I feel that this question needs an answer that takes it at face value, skipping any guessing about what kind of dating the OP is doing, and whether anyone has a hidden agenda.

My stance on money is this: I do not lend, but I give gifts. It does not matter if it's family or not, or if it's important or not, if it's my children, wife, parents or any stranger.

This means: when I give money to somebody I not only never expect it back, but I always make completely sure that it is a gift.

A very important part is that if I give a gift, then I do it happily and freely, i.e. no "I don't want to give you money, but here you are anyway, keep it". No grumpy giving.

This works surprisingly well. People know exactly what's up. People who like me and have good intentions don't ask for money because they know that I would only ever gift it, not lend it. Or, if they are really in an essential crisis, they may ask me, but will not ask for lending, but for giving.

If someone would ask me and I were not willing to give, I still have all options open to me. I can just say "no" as usual. Or I can, strategically, say "fine, but I do not lend money: this is yours, it is a gift, I don't want it back". I might do that once or twice (and I probably won't, then, take it back, even if they try, at least not without making a scene of it ;) ). People who know that they will get a gift instead of lending will think twice before asking for more and more, because there is no pretense of giving it back somewhere in the far future. Obviously, at any point of time I can switch to saying "no".

Also, this makes it very easy for me to decide whether to say "yes" or "no". If I can afford to let go of that money, if it does not hurt me, if the priorities (between losing the money, and the feeling of helping the receiver) allow it, then I give. If the balance does not work out, then I do not. Guessing whether I will get it back never enters the decision.

Oh, and obviously I do not lend money from others, either.

(There is a small exception to this: sometimes, for example when going to lunch with colleagues, people cannot pay because they only have a credit card and the place we're at does not take the card - for things like this, obviously, I will not only cover their meal, but will then also take the money when they give it back to me later; I do not consider this "lending" in the strict sense, just fixing a short time difference so the other guy has a chance to visit a bank and draw some cash. But even in this case, if they happen to forget about it, I won't bother them, I won't keep a "balance"; I might remind them when we go out to eat next time, so they will pay my meal then.)

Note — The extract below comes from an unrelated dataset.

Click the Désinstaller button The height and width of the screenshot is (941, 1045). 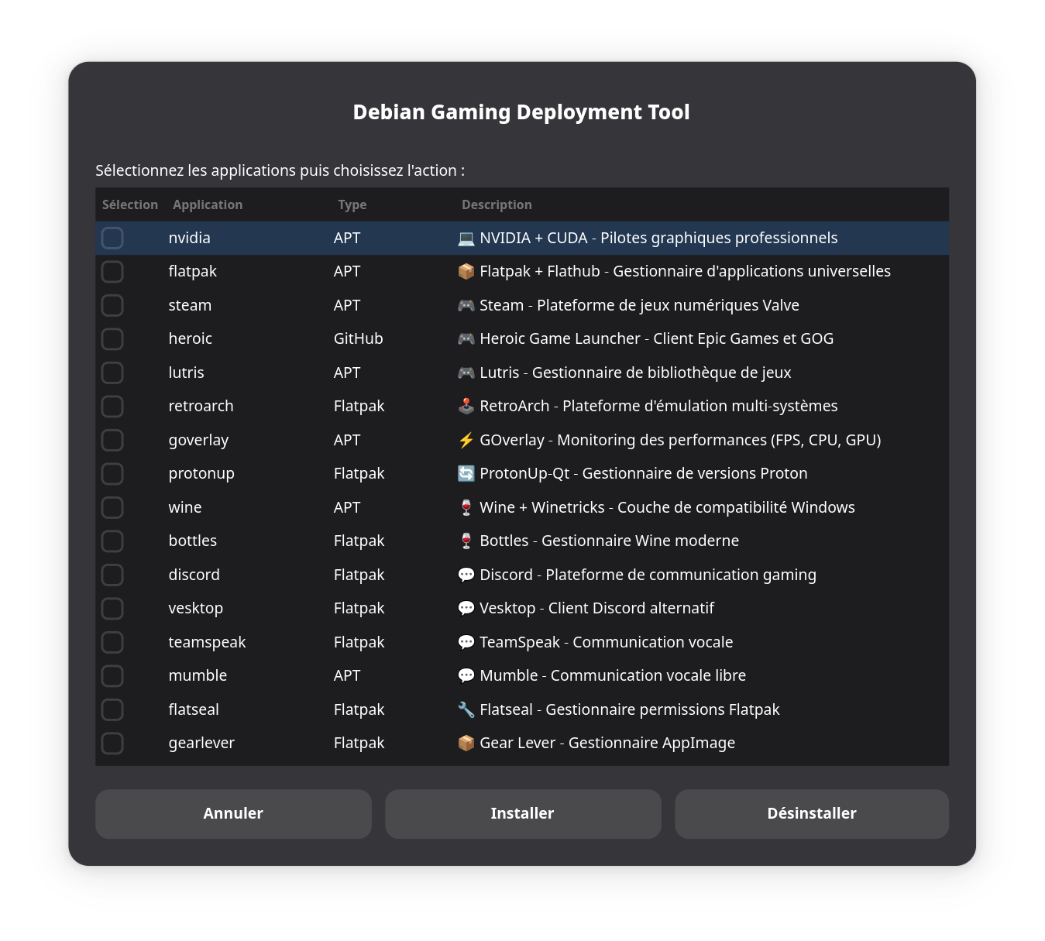811,814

There is another option on the table. Next time she asks, your response should be:

When will you pay me back?

(regardless of the amount of the "loan").

This makes it clear, up front before she accepts the money that this is intended to be a literal borrowing of money, and not a borrowing like you borrow a piece of paper.

If she says, "Never mind," then your problems have been solved. If she accepts the loan then it's likely that she'll pay you back, or at least intends to. And if she doesn't pay you back, you learned an important lesson about her character and it only cost you a tenner.


She is not borrowing money off you, and you are not lending money. You are in the UK, where "lending" small amounts of money to friends or family is usually considered a gift. At least by one of the two people involved.

Here's what is really happening: She isn't borrowing money for cigarettes or a taxi, she is asking for a small gift, and she is checking whether you are willing to give that small gift or not. You are considerably more well off than she is, so she doesn't have a bad conscience about it (and doesn't need to have one).

You just have to decide if you are Ok with this. You know that if you went on a holiday together, you'd either go on a cheap holiday, or you'd pay most of the cost. Which seems fair enough to me. If you are not Ok with it, find a date who is financially more well off.

If this hasn't changed your mind about lending her money, you won't have to actually tell her not to ask you to lend her money. Your story about not having £10 in your wallet (when you're out on a date) and asking her to walk home shows quite clearly that you don't want to lend money. So this asking for money will stop. The dating may stop at the same time.